I should explain that I am chief engineer to a firm in the little Midland town of Millingham, where, since our father's death, my sister and I have lived happily together. Wisely, we spend our holidays apart, and I, when I can, take mine in small doses. It suits my business arrangements to do so, and I spend such periods of leisure as I can snatch from my work in playing in the lawn tennis tournaments at the neighboring small towns. Given kindly weather, I challenge any one to name a more enjoyable little holiday.
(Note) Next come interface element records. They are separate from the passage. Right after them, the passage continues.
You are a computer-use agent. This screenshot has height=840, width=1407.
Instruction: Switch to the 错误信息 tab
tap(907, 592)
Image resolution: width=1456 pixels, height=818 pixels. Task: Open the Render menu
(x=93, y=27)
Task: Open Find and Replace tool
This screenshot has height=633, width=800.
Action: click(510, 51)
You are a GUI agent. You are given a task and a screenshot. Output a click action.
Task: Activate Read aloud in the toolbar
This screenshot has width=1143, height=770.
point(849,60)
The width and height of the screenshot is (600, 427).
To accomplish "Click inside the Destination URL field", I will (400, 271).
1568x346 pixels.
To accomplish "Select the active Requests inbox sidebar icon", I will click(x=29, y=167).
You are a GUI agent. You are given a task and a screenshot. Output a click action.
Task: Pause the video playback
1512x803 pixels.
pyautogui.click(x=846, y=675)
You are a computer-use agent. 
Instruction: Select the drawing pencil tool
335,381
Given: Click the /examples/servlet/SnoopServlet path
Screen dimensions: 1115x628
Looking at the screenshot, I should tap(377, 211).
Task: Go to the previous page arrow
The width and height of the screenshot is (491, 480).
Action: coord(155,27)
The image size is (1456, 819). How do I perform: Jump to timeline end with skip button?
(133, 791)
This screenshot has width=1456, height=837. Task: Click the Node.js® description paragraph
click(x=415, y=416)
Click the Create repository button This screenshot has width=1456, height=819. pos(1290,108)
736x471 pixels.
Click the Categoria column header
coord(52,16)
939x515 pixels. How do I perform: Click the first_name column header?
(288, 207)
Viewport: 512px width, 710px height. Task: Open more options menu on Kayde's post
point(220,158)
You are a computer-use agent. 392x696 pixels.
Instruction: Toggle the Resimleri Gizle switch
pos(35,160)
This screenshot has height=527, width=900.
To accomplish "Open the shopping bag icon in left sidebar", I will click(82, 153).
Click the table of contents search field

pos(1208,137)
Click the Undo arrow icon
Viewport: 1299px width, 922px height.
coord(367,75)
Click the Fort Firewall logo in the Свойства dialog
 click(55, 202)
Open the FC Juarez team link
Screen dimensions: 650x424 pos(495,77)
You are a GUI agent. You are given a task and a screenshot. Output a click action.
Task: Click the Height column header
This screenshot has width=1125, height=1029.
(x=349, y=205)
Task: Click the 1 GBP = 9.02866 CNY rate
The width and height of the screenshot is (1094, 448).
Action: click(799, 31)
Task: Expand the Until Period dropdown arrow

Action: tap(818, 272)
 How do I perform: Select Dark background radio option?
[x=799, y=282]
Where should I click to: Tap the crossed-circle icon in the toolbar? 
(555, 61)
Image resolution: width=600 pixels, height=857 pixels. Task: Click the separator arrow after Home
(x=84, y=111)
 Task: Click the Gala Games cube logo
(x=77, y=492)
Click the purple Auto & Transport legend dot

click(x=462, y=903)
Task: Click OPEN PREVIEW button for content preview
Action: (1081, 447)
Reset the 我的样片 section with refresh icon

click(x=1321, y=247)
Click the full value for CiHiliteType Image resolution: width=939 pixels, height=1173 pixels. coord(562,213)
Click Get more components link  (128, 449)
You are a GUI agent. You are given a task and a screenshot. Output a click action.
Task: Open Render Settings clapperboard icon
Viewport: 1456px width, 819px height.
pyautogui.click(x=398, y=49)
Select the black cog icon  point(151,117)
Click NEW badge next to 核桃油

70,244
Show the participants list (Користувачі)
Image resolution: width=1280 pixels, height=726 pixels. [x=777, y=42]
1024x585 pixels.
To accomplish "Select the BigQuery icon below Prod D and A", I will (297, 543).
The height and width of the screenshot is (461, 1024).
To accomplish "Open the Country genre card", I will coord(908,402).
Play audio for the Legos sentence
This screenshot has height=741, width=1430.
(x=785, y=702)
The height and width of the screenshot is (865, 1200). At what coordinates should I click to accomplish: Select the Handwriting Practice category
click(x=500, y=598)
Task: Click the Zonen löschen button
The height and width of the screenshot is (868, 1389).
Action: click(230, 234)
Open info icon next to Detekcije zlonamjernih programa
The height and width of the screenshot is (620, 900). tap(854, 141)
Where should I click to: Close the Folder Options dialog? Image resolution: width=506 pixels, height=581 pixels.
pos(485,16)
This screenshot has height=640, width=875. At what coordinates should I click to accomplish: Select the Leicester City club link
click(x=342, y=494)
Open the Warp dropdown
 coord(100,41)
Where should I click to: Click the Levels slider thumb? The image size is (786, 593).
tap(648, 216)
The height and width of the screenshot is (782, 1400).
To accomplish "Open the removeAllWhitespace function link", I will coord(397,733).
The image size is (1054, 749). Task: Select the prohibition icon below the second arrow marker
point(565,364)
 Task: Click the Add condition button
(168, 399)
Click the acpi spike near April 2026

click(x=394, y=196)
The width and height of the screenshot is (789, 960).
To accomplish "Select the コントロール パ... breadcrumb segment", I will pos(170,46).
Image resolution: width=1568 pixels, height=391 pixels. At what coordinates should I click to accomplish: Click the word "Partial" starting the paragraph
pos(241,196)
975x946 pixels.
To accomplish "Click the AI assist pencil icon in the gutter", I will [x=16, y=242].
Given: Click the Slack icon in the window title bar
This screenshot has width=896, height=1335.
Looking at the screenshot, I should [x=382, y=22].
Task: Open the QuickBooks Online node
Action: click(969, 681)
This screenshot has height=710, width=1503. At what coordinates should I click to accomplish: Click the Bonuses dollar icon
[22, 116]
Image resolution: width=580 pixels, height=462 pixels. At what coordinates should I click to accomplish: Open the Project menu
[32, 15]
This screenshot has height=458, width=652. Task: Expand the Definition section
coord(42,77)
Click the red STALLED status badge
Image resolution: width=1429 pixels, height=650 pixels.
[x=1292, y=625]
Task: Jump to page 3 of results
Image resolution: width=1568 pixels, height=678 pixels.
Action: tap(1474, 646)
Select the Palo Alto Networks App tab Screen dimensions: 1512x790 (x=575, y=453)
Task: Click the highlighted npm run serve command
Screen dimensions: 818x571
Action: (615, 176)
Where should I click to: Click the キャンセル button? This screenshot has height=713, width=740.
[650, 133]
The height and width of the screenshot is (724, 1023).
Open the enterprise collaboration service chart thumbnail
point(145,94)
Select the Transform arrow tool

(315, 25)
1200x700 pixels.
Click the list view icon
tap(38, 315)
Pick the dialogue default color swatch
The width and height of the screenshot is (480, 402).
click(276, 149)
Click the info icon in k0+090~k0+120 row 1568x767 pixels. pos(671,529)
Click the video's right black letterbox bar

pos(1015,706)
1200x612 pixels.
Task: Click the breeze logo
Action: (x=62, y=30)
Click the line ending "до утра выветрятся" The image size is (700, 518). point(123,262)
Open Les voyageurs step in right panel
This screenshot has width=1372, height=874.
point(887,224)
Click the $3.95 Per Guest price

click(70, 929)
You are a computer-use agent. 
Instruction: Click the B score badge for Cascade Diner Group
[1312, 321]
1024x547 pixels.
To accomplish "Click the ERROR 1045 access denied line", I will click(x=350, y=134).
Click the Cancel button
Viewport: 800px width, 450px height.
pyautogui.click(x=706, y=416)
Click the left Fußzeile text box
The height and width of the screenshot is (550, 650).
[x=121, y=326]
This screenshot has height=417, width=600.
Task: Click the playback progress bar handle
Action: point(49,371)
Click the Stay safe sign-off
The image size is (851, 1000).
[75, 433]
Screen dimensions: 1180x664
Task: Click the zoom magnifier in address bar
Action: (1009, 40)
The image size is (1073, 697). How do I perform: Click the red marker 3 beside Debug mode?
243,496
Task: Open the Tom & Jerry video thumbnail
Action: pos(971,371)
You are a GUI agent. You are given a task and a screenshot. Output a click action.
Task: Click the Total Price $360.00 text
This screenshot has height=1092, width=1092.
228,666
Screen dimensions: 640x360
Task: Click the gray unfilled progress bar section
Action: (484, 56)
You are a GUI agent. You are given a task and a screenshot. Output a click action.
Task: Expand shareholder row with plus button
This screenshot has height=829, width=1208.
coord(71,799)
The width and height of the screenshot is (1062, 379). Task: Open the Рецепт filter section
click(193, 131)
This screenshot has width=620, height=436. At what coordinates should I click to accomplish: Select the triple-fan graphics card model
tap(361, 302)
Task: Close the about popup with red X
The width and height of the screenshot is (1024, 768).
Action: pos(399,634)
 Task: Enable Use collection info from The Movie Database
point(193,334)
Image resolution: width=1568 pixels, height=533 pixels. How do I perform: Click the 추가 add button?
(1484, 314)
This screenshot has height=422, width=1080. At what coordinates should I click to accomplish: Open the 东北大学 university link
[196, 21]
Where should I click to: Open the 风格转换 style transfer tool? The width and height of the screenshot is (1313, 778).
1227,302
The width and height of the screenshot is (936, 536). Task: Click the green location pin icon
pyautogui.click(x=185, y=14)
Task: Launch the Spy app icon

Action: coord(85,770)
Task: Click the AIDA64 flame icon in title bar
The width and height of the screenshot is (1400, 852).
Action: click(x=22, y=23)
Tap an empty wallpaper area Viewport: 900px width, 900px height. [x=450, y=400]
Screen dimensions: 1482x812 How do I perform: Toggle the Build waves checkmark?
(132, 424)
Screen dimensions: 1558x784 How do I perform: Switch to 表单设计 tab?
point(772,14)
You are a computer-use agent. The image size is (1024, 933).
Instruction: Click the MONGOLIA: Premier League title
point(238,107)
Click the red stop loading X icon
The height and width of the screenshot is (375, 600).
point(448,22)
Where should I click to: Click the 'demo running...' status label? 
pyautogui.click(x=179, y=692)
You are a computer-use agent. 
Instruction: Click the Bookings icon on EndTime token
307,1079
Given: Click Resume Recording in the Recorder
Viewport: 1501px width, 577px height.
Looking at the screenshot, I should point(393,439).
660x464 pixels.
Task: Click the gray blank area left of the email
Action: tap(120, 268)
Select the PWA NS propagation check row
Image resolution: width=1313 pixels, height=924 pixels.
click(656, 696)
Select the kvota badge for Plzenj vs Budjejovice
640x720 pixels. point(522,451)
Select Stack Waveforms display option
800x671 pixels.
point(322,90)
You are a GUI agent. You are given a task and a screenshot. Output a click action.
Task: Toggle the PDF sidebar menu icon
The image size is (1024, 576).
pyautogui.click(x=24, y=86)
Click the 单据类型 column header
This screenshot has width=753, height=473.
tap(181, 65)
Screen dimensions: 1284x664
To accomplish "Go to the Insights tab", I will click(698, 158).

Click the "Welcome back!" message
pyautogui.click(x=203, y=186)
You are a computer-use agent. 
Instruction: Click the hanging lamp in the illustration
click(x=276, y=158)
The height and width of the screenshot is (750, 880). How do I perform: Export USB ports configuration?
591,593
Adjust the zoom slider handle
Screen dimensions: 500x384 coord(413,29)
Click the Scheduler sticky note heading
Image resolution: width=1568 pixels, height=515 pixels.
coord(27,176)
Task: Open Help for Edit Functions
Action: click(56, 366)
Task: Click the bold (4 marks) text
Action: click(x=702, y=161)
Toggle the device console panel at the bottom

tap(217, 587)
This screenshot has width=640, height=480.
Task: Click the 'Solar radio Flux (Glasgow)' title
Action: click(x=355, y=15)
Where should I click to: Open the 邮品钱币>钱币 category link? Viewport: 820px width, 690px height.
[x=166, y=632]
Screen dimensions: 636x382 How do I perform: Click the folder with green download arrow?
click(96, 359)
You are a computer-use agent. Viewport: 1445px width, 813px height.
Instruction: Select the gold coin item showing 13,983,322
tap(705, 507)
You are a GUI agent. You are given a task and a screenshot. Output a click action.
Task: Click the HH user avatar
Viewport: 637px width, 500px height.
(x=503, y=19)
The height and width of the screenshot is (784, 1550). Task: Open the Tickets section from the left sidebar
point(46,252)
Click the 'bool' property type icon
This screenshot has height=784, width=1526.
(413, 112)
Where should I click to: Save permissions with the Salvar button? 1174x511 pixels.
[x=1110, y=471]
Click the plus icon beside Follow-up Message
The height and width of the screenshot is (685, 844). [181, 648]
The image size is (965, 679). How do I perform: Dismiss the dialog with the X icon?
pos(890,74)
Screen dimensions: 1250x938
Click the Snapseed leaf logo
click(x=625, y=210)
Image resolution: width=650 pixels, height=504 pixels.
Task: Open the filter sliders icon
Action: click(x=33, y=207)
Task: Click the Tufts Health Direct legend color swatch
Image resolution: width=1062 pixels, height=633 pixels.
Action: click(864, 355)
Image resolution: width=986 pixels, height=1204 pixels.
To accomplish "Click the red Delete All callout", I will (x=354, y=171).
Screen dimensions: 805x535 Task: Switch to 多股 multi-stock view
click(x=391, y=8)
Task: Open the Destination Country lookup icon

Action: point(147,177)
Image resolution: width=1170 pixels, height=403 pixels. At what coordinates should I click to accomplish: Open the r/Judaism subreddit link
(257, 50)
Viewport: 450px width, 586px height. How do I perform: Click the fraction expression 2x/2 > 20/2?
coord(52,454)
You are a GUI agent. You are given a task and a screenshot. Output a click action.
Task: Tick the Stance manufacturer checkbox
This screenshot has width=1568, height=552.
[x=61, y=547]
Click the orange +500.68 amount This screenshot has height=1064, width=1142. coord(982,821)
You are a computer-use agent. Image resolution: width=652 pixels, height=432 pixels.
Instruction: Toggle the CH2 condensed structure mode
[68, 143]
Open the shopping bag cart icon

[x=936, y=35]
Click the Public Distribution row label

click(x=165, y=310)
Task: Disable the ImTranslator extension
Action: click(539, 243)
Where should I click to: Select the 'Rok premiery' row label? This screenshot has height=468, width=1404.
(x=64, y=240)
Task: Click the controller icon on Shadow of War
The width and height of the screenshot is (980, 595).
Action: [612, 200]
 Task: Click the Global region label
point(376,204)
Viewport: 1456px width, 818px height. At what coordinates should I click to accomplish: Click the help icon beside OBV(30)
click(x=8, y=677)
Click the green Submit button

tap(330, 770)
It is five years since I first went to Merchester, and my friendship with the Hansons dates from then. Ethel, I remember, had not left school, but had obtained a special holiday for the event. You will see that in her letter she refers to my age and gray hairs, but she is one of those intensely young things to whom anything over thirty is well on the downward slope. I am thirty-eight, moderately good at my work, and hardly that at games. I know that I am quiet, and I believe that my friends count me dull. Indeed, I can lay claim to only one exceptional quality of any kind whatever, and that, my remarkably acute sense of hearing, is nothing but an accident of birth.